* TASK *
Exactly and in full, give the records again.

Dataset entries:
* * *

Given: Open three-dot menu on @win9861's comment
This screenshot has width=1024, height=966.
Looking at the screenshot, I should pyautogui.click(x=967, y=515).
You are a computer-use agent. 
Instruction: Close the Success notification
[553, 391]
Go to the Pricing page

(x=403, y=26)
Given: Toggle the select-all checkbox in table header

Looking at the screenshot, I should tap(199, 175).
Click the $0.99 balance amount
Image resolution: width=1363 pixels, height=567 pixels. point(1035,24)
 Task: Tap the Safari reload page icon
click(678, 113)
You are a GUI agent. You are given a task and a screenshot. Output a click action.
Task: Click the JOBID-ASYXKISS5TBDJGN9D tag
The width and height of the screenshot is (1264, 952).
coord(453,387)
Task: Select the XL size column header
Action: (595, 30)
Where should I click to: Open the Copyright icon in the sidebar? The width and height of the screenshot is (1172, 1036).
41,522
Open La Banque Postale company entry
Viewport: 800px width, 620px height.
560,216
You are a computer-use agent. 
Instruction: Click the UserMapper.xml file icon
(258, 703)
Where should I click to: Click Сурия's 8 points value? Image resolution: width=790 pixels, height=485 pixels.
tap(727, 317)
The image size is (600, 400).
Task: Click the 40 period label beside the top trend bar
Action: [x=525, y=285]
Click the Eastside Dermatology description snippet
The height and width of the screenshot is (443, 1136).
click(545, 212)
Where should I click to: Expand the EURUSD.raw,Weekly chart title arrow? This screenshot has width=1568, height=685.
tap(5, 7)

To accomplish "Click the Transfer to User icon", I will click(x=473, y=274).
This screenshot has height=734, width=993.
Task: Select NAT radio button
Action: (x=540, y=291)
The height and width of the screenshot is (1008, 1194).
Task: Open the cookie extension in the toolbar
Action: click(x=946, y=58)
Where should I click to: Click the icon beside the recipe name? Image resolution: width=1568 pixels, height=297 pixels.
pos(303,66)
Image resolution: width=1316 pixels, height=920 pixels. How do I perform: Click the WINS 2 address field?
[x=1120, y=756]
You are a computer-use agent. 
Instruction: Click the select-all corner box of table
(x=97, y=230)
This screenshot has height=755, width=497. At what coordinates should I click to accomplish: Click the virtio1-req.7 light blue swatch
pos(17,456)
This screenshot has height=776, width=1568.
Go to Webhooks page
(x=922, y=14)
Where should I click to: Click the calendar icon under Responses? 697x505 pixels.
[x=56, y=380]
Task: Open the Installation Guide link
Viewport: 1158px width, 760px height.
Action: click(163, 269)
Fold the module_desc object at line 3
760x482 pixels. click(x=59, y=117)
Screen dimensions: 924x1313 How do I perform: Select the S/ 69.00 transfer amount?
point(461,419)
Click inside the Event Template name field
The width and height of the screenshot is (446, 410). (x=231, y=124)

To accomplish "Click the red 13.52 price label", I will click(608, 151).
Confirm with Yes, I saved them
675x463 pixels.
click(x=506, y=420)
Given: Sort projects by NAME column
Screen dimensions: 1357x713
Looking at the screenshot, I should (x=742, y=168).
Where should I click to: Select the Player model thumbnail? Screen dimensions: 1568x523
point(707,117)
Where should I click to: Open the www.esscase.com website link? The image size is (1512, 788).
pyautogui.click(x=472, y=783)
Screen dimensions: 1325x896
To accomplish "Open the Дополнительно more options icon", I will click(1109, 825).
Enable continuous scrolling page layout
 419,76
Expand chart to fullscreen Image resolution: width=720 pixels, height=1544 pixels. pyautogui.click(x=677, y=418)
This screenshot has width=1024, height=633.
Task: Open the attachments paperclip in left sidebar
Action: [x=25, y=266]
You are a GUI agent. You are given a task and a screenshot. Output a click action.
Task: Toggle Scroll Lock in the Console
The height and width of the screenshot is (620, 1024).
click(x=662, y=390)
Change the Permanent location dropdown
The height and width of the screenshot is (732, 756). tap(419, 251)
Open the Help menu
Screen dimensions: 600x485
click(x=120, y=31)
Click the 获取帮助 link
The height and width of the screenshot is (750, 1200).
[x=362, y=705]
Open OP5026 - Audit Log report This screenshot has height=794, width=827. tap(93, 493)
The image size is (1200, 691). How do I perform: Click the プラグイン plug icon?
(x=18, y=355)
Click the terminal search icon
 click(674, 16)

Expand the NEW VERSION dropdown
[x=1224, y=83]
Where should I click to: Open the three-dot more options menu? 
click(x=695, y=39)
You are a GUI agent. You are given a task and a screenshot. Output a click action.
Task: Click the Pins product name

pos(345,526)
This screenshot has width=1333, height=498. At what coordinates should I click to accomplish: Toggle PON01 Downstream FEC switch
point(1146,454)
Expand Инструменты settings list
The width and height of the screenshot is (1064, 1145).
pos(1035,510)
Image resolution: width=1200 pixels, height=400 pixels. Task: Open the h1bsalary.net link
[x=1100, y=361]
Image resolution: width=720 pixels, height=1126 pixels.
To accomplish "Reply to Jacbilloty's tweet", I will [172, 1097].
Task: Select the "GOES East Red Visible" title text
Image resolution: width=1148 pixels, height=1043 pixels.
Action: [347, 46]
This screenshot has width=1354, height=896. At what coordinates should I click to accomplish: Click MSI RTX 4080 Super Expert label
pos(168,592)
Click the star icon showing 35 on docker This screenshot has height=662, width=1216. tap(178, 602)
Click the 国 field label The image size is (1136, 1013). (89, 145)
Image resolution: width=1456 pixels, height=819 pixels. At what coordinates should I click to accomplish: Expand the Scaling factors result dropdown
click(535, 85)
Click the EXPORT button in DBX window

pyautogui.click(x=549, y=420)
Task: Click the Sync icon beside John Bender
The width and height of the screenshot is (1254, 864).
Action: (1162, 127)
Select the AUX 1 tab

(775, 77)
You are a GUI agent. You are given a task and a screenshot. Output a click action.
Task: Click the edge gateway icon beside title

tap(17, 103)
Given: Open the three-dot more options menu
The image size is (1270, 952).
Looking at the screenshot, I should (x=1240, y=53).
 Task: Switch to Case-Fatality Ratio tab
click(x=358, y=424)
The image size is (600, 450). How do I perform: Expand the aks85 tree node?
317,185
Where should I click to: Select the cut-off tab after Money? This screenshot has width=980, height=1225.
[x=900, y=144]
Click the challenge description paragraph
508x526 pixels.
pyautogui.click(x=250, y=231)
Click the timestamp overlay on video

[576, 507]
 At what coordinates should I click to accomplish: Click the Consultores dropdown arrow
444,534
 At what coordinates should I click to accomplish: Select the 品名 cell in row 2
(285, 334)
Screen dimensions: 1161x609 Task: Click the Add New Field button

* * *

* WRITTEN ANSWER *
Given: Open three-dot menu on @win9861's comment
This screenshot has width=1024, height=966.
Looking at the screenshot, I should pyautogui.click(x=967, y=515).
You are a computer-use agent. 
Instruction: Close the Success notification
[553, 391]
Go to the Pricing page

(x=403, y=26)
Given: Toggle the select-all checkbox in table header

Looking at the screenshot, I should tap(199, 175).
Click the $0.99 balance amount
Image resolution: width=1363 pixels, height=567 pixels. point(1035,24)
 Task: Tap the Safari reload page icon
click(678, 113)
You are a GUI agent. You are given a task and a screenshot. Output a click action.
Task: Click the JOBID-ASYXKISS5TBDJGN9D tag
The width and height of the screenshot is (1264, 952).
coord(453,387)
Task: Select the XL size column header
Action: (595, 30)
Where should I click to: Open the Copyright icon in the sidebar? The width and height of the screenshot is (1172, 1036).
41,522
Open La Banque Postale company entry
Viewport: 800px width, 620px height.
560,216
You are a computer-use agent. 
Instruction: Click the UserMapper.xml file icon
(258, 703)
Where should I click to: Click Сурия's 8 points value? Image resolution: width=790 pixels, height=485 pixels.
tap(727, 317)
The image size is (600, 400).
Task: Click the 40 period label beside the top trend bar
Action: [x=525, y=285]
Click the Eastside Dermatology description snippet
The height and width of the screenshot is (443, 1136).
click(545, 212)
Where should I click to: Expand the EURUSD.raw,Weekly chart title arrow? This screenshot has width=1568, height=685.
tap(5, 7)

To accomplish "Click the Transfer to User icon", I will click(x=473, y=274).
This screenshot has height=734, width=993.
Task: Select NAT radio button
Action: (x=540, y=291)
The height and width of the screenshot is (1008, 1194).
Task: Open the cookie extension in the toolbar
Action: click(x=946, y=58)
Where should I click to: Click the icon beside the recipe name? Image resolution: width=1568 pixels, height=297 pixels.
pos(303,66)
Image resolution: width=1316 pixels, height=920 pixels. How do I perform: Click the WINS 2 address field?
[x=1120, y=756]
You are a computer-use agent. 
Instruction: Click the select-all corner box of table
(x=97, y=230)
This screenshot has height=755, width=497. At what coordinates should I click to accomplish: Click the virtio1-req.7 light blue swatch
pos(17,456)
This screenshot has height=776, width=1568.
Go to Webhooks page
(x=922, y=14)
Where should I click to: Click the calendar icon under Responses? 697x505 pixels.
[x=56, y=380]
Task: Open the Installation Guide link
Viewport: 1158px width, 760px height.
Action: click(163, 269)
Fold the module_desc object at line 3
760x482 pixels. click(x=59, y=117)
Screen dimensions: 924x1313 How do I perform: Select the S/ 69.00 transfer amount?
point(461,419)
Click inside the Event Template name field
The width and height of the screenshot is (446, 410). (x=231, y=124)

To accomplish "Click the red 13.52 price label", I will click(608, 151).
Confirm with Yes, I saved them
675x463 pixels.
click(x=506, y=420)
Given: Sort projects by NAME column
Screen dimensions: 1357x713
Looking at the screenshot, I should (x=742, y=168).
Where should I click to: Select the Player model thumbnail? Screen dimensions: 1568x523
point(707,117)
Where should I click to: Open the www.esscase.com website link? The image size is (1512, 788).
pyautogui.click(x=472, y=783)
Screen dimensions: 1325x896
To accomplish "Open the Дополнительно more options icon", I will click(1109, 825).
Enable continuous scrolling page layout
 419,76
Expand chart to fullscreen Image resolution: width=720 pixels, height=1544 pixels. pyautogui.click(x=677, y=418)
This screenshot has width=1024, height=633.
Task: Open the attachments paperclip in left sidebar
Action: [x=25, y=266]
You are a GUI agent. You are given a task and a screenshot. Output a click action.
Task: Toggle Scroll Lock in the Console
The height and width of the screenshot is (620, 1024).
click(x=662, y=390)
Change the Permanent location dropdown
The height and width of the screenshot is (732, 756). tap(419, 251)
Open the Help menu
Screen dimensions: 600x485
click(x=120, y=31)
Click the 获取帮助 link
The height and width of the screenshot is (750, 1200).
[x=362, y=705]
Open OP5026 - Audit Log report This screenshot has height=794, width=827. tap(93, 493)
The image size is (1200, 691). How do I perform: Click the プラグイン plug icon?
(x=18, y=355)
Click the terminal search icon
 click(674, 16)

Expand the NEW VERSION dropdown
[x=1224, y=83]
Where should I click to: Open the three-dot more options menu? 
click(x=695, y=39)
You are a GUI agent. You are given a task and a screenshot. Output a click action.
Task: Click the Pins product name

pos(345,526)
This screenshot has width=1333, height=498. At what coordinates should I click to accomplish: Toggle PON01 Downstream FEC switch
point(1146,454)
Expand Инструменты settings list
The width and height of the screenshot is (1064, 1145).
pos(1035,510)
Image resolution: width=1200 pixels, height=400 pixels. Task: Open the h1bsalary.net link
[x=1100, y=361]
Image resolution: width=720 pixels, height=1126 pixels.
To accomplish "Reply to Jacbilloty's tweet", I will [172, 1097].
Task: Select the "GOES East Red Visible" title text
Image resolution: width=1148 pixels, height=1043 pixels.
Action: [347, 46]
This screenshot has width=1354, height=896. At what coordinates should I click to accomplish: Click MSI RTX 4080 Super Expert label
pos(168,592)
Click the star icon showing 35 on docker This screenshot has height=662, width=1216. tap(178, 602)
Click the 国 field label The image size is (1136, 1013). (89, 145)
Image resolution: width=1456 pixels, height=819 pixels. At what coordinates should I click to accomplish: Expand the Scaling factors result dropdown
click(535, 85)
Click the EXPORT button in DBX window

pyautogui.click(x=549, y=420)
Task: Click the Sync icon beside John Bender
The width and height of the screenshot is (1254, 864).
Action: (1162, 127)
Select the AUX 1 tab

(775, 77)
You are a GUI agent. You are given a task and a screenshot. Output a click action.
Task: Click the edge gateway icon beside title

tap(17, 103)
Given: Open the three-dot more options menu
The image size is (1270, 952).
Looking at the screenshot, I should (x=1240, y=53).
 Task: Switch to Case-Fatality Ratio tab
click(x=358, y=424)
The image size is (600, 450). How do I perform: Expand the aks85 tree node?
317,185
Where should I click to: Select the cut-off tab after Money? This screenshot has width=980, height=1225.
[x=900, y=144]
Click the challenge description paragraph
508x526 pixels.
pyautogui.click(x=250, y=231)
Click the timestamp overlay on video

[576, 507]
 At what coordinates should I click to accomplish: Click the Consultores dropdown arrow
444,534
 At what coordinates should I click to accomplish: Select the 品名 cell in row 2
(285, 334)
Screen dimensions: 1161x609 Task: Click the Add New Field button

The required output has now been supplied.